Game 11: Defend Christmas!

Supplies:

  • 30 red solo cups (regular or mini size) (or get the festive green ones; we’re building a Christmas tree, after all)
  • Ping pong balls
  • Ping pong paddles
  • Table

Teams choose a Builder. Both Builders stand on the far end of the table and are given a stack of 15 solo cups. One cup, randomly placed in the stack, has a star drawn on it.

Builders must race to stack their cups into a Christmas-tree pyramid with 5 cups on the bottom, then 4, 3, 2, and finally the cup with the star must go on the very top. The first Builder to complete his/her cup pyramid wins.

Meanwhile, give all other players one ping pong paddle and ping pong ball per player. All other players stand opposite of the builders. Players can use their paddles to hit their ping pong balls and try to knock down their opponent’s cup pyramid at any time during building. They must chase and retrieve their own gone-astray ping pong balls. Ping pong balls can ONLY be fired from the far end of the table–NO CHEATING!

Note: To win, your pyramid doesn’t have to remain standing for any length of time, just exist at some point whole and standing. Every time I’ve played this, the winning pyramid only stands for a fraction of a second before getting pummeled by a ping pong ball. You have to trust your Builders in this game to be honest and say if their pyramid was actually complete or not.

A few variations:

If you have small teams, I suggest a paddle for everyone. However, if you have large teams I suggest giving each team one paddle; each player may attempt one hit and then they must pass their paddle to the next player on their team.

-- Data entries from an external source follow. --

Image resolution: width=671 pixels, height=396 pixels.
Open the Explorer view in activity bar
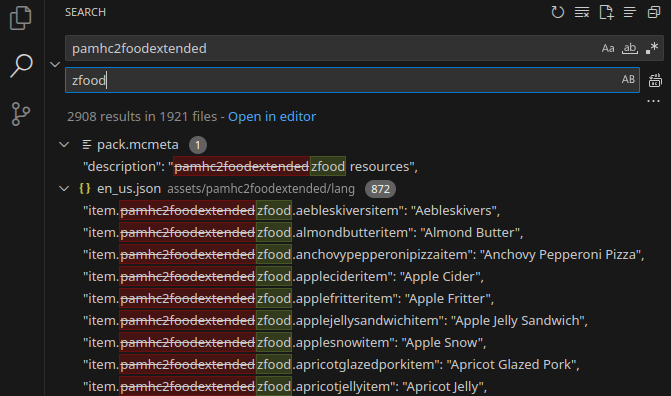tap(21, 18)

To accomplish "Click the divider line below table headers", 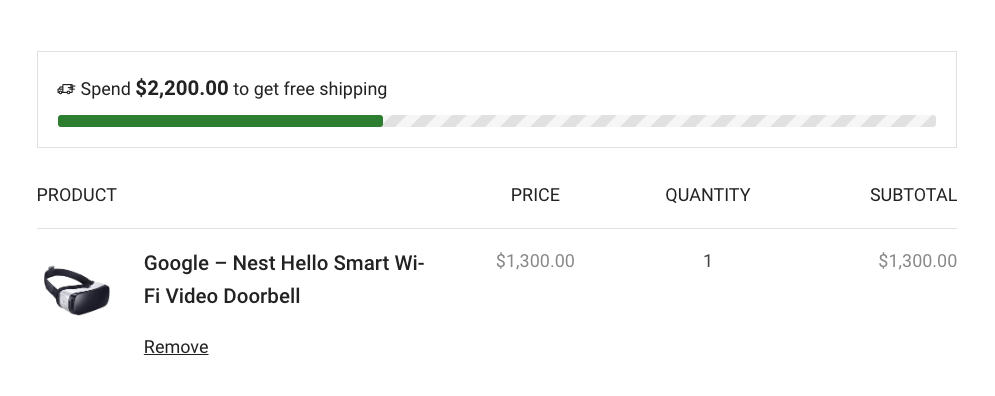I will tap(497, 228).
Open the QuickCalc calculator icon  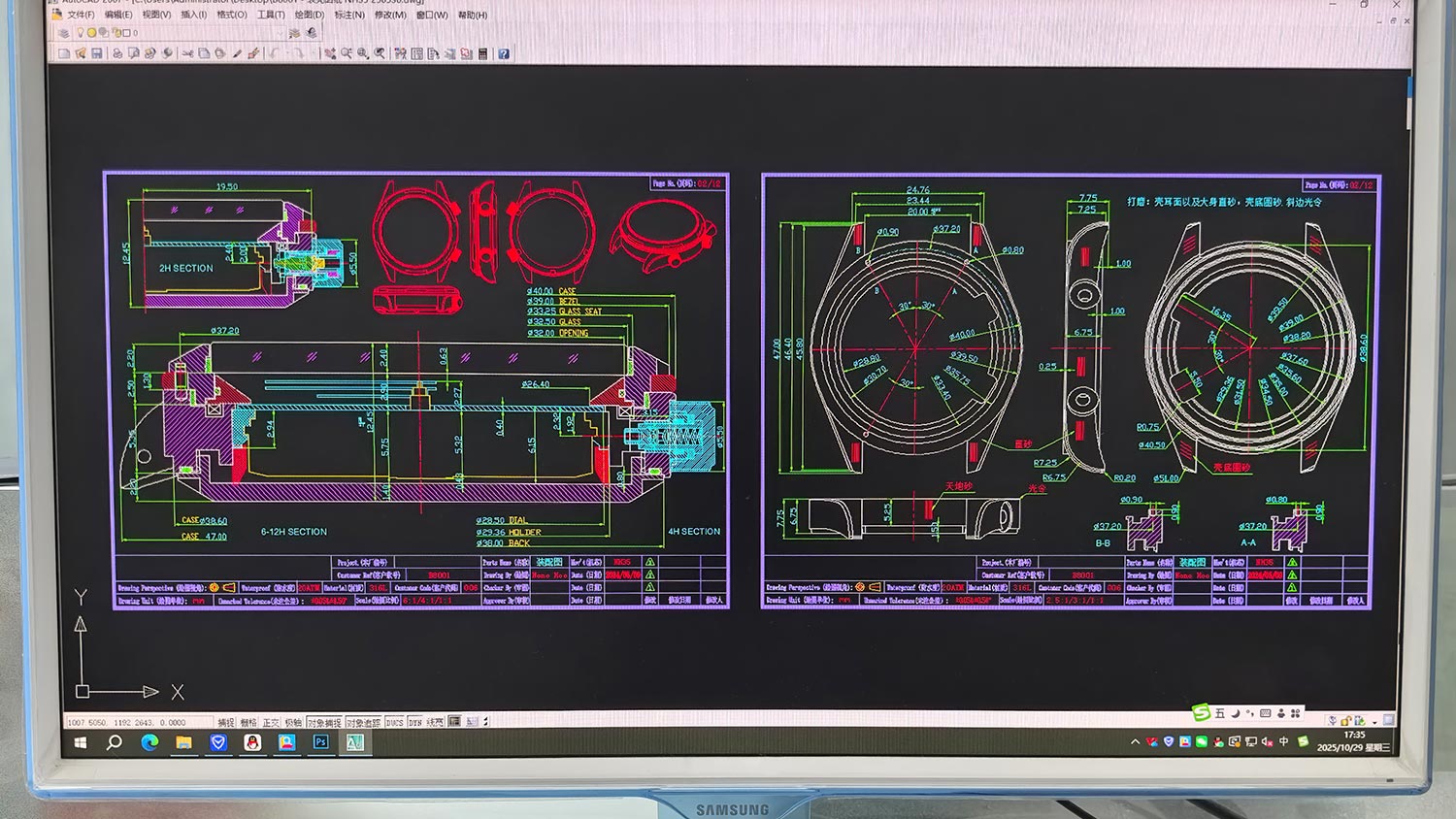click(482, 54)
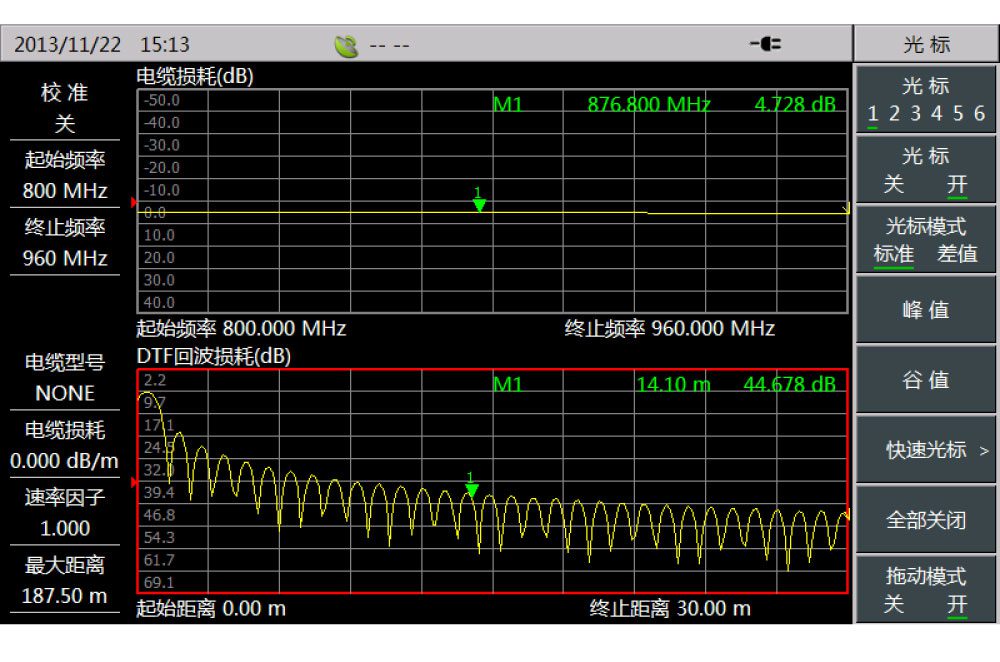Open the 电缆型号 NONE cable type selector

[65, 378]
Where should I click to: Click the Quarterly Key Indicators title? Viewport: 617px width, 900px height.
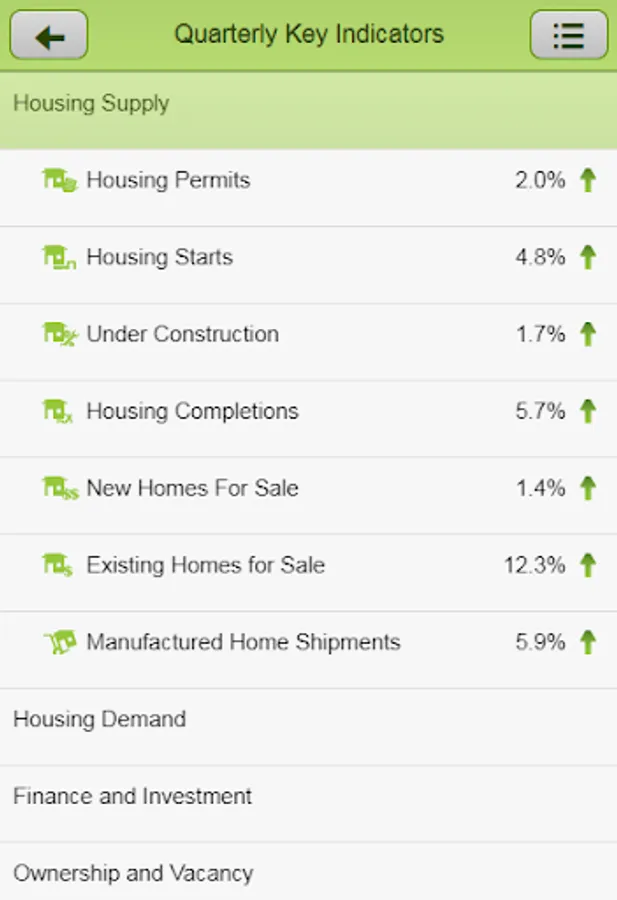pyautogui.click(x=308, y=34)
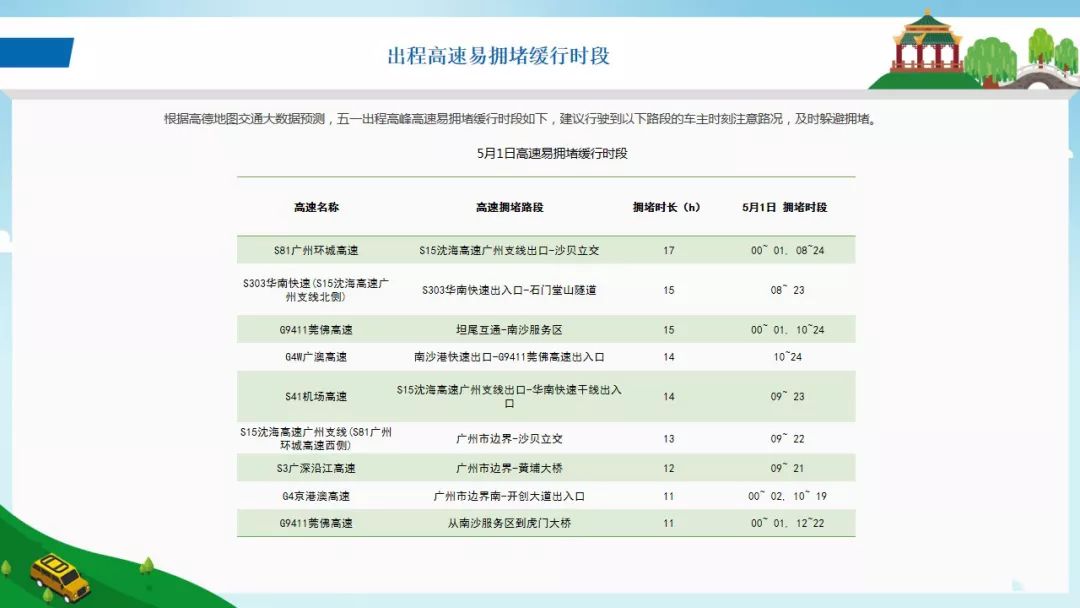Click the S3广深沿江高速 row
This screenshot has width=1080, height=608.
540,466
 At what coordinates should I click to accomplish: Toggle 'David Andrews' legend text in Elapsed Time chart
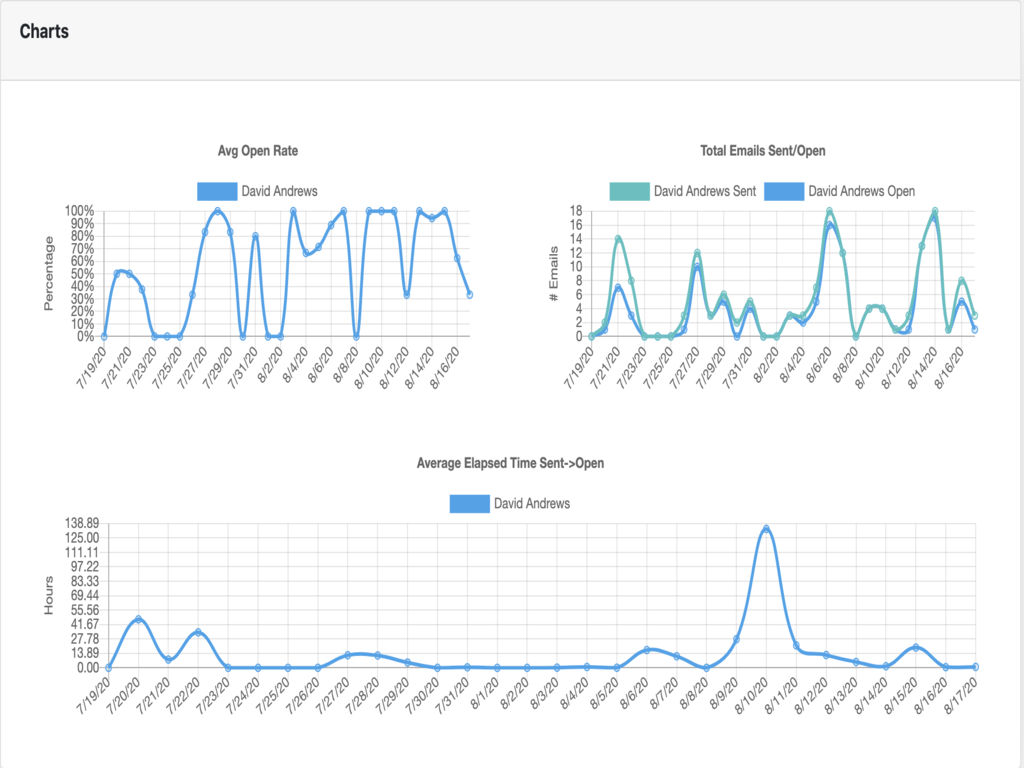(x=532, y=503)
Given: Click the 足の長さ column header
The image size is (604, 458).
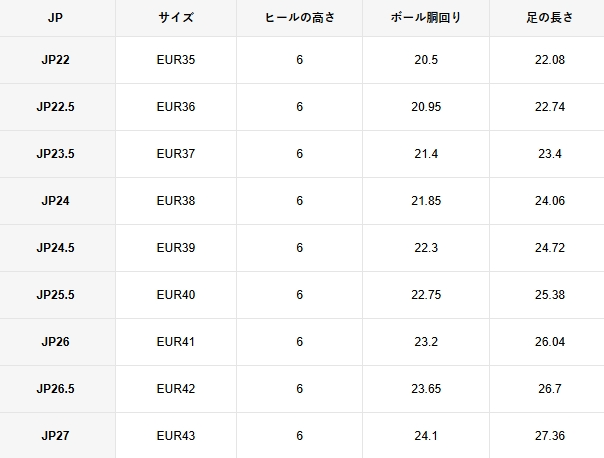Looking at the screenshot, I should [x=550, y=18].
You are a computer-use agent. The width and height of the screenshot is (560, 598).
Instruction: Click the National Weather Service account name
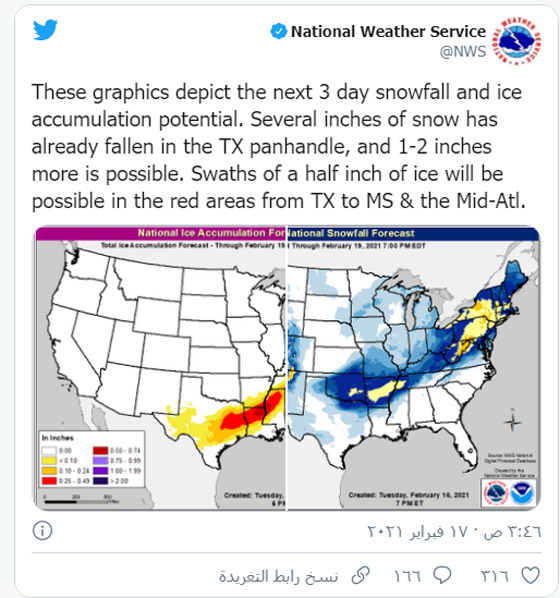388,31
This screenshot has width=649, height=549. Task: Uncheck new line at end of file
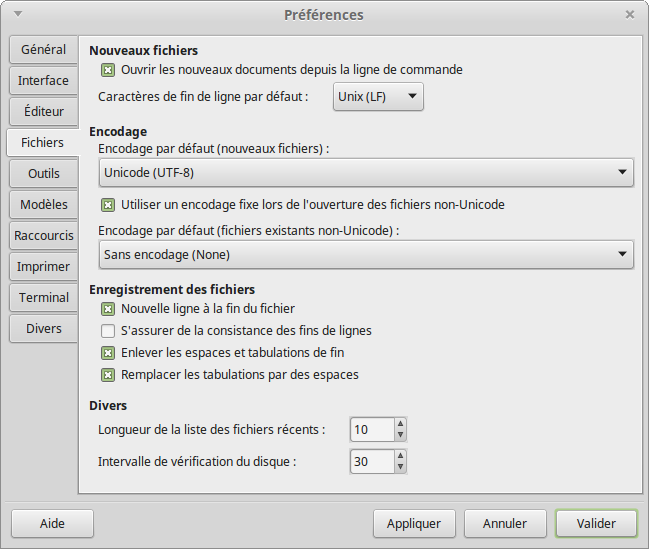108,309

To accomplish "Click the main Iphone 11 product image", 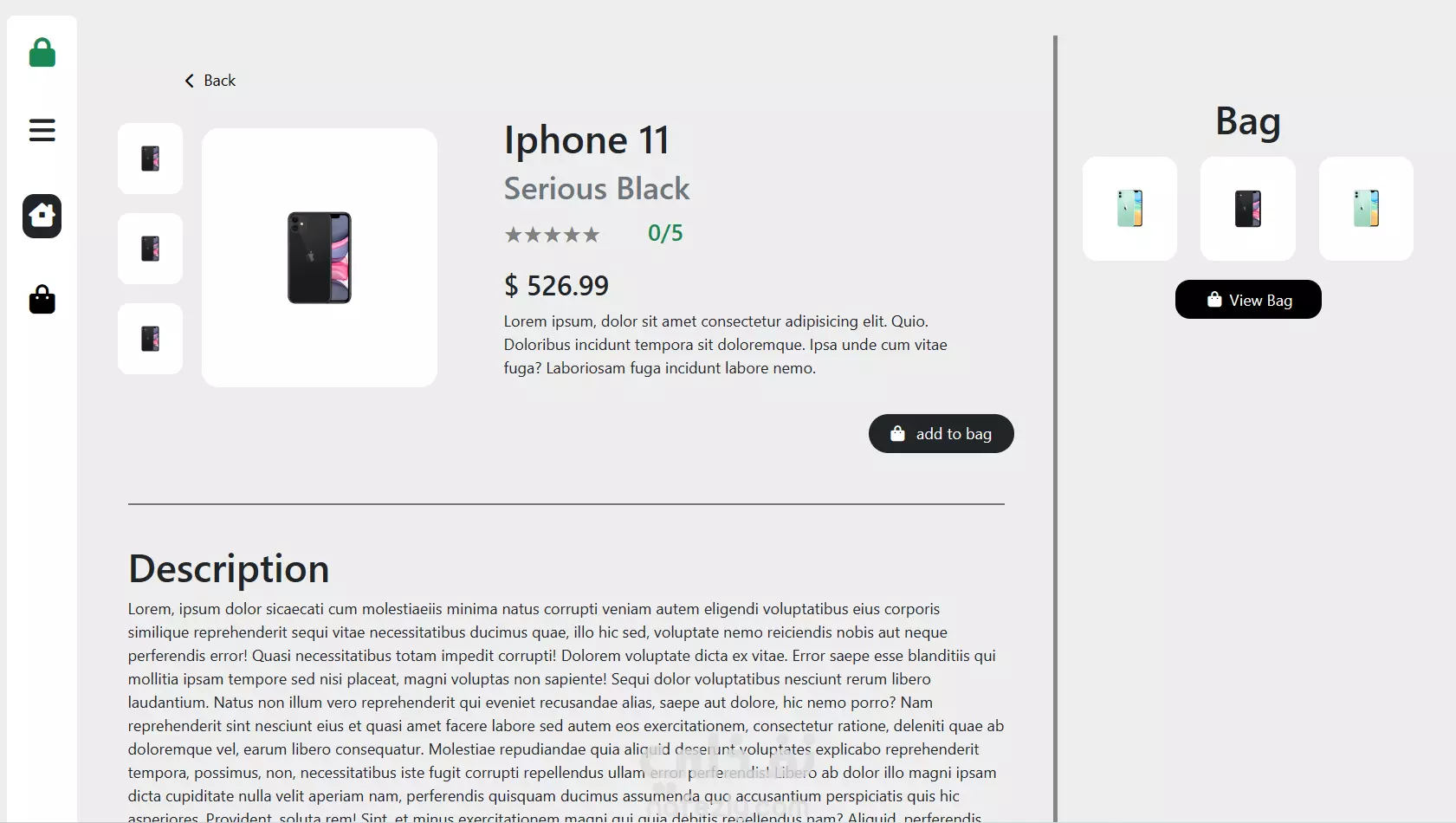I will tap(320, 257).
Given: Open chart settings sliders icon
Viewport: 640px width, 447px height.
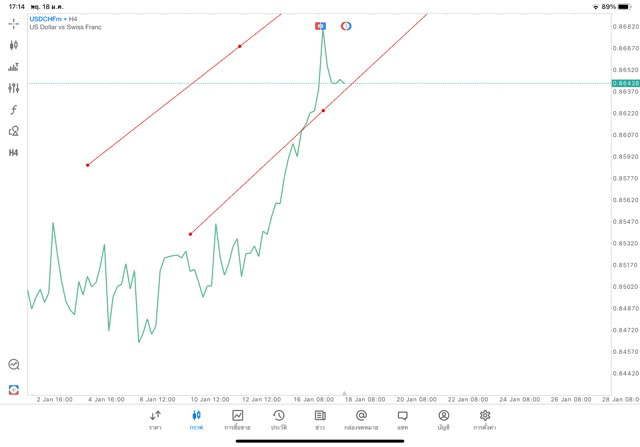Looking at the screenshot, I should click(14, 88).
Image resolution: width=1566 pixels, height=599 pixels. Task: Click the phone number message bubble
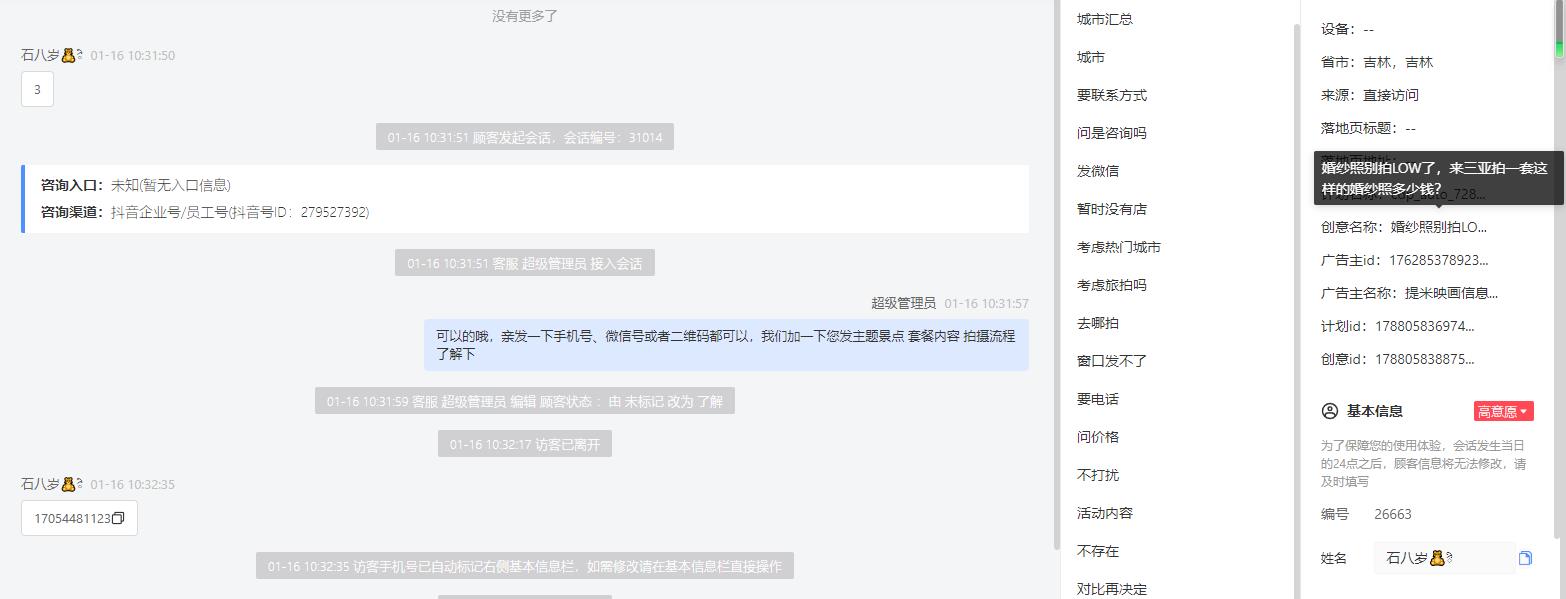tap(79, 518)
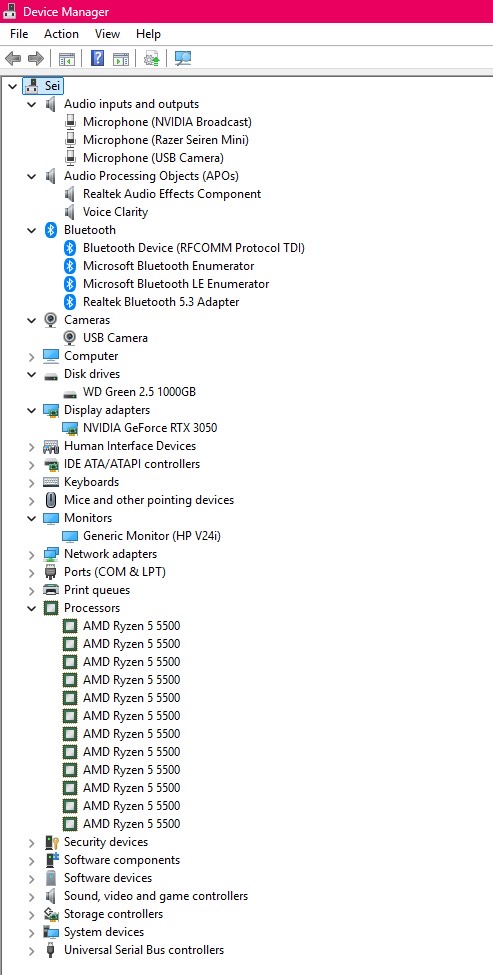The width and height of the screenshot is (493, 975).
Task: Click the Help question mark toolbar icon
Action: click(98, 59)
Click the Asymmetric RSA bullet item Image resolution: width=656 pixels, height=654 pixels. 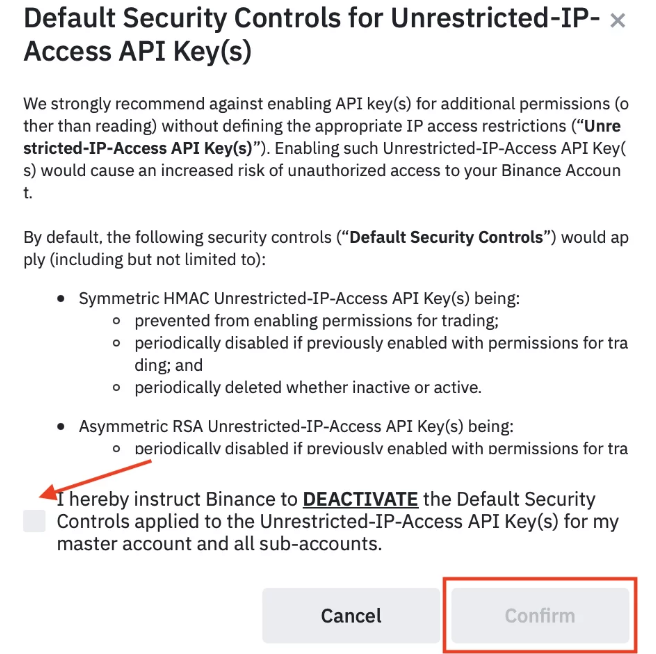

You can use either large or small solo cups. Large ones take longer to stack, but tend to be a little sturdier. Mini cups stack faster because you don’t have to reach as far to stack them, but they are more easily blasted away by ping pong balls.

Make it harder: if you have experienced ping pong players who have no problem hitting the target fast and hard every single time, you can slow them down by making the rule that all ping pong balls must bounce on the table at least once before hitting any cups.

And thus ends Christmas Game Night!

Tally up the final scores, hand out a prize to the winners, and then everyone enjoy a Christmasy treat together.

I very much hope you enjoy Christmas Game Night.